What is a Structured Settlement?
A structured settlement payment is a method of compensating
injury victims. Structured settlements are voluntary
agreements reached between two parties, typically a plaintiff
and a defendant, under which the injured person (the
plaintiff) is provided a stream of periodic cash payments
purchased on behalf of the defendant for compensation of damages. Structured Settlements are
completely voluntary
agreements between both the injury victim and the defendant.
How are Structured Settlements paid?
Under a structured settlement agreement, the injury victim
does not receive compensation for their injury in one lump
sum. Instead, the victim will receive a stream of tax-free payments
specifically tailored to meet future medical expenses and basic living
needs.
Why use a Structured Settlement?
Often two parties cannot agree on all terms in a given law
suit so a structured settlement arrangement is made. A
structured settlement is arranged to please both parties by
allowing one
party to get their price while the other gets their terms.

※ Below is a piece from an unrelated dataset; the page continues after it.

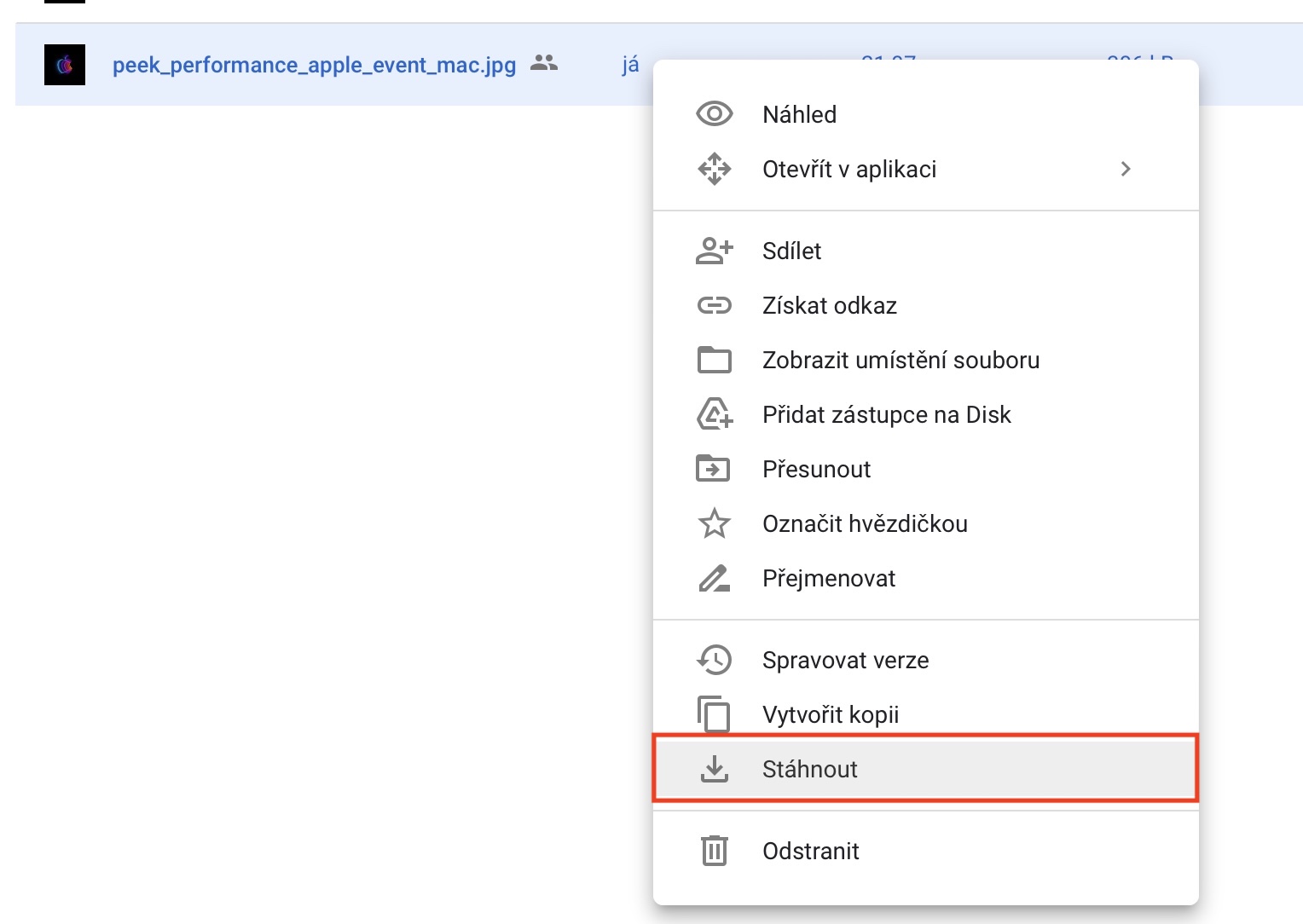This screenshot has width=1303, height=924.
Task: Click the link icon for Získat odkaz
Action: [x=714, y=305]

Who sets up a Structured Settlement?
A structured settlement may be agreed to privately, in
mediation, in a pre-trial settlement or it may be required
by a court order. An attorney typically draws up the
necessary structured settlement paperwork required.
How can I cash my Structured Settlement for a lump sum
payment?
Many brokers or companies will purchase and buy
Structured Settlements for a lump sum.
Are there tax advantages to a Structured Settlement?
Structured settlements may also offer a tax advantage,
becoming one of the benefits in using a fixed annuity as part
of a structured settlement. The fixed annuity payments are
income tax-free for the claimant and the liability can be
removed from the defendant's books, in many cases.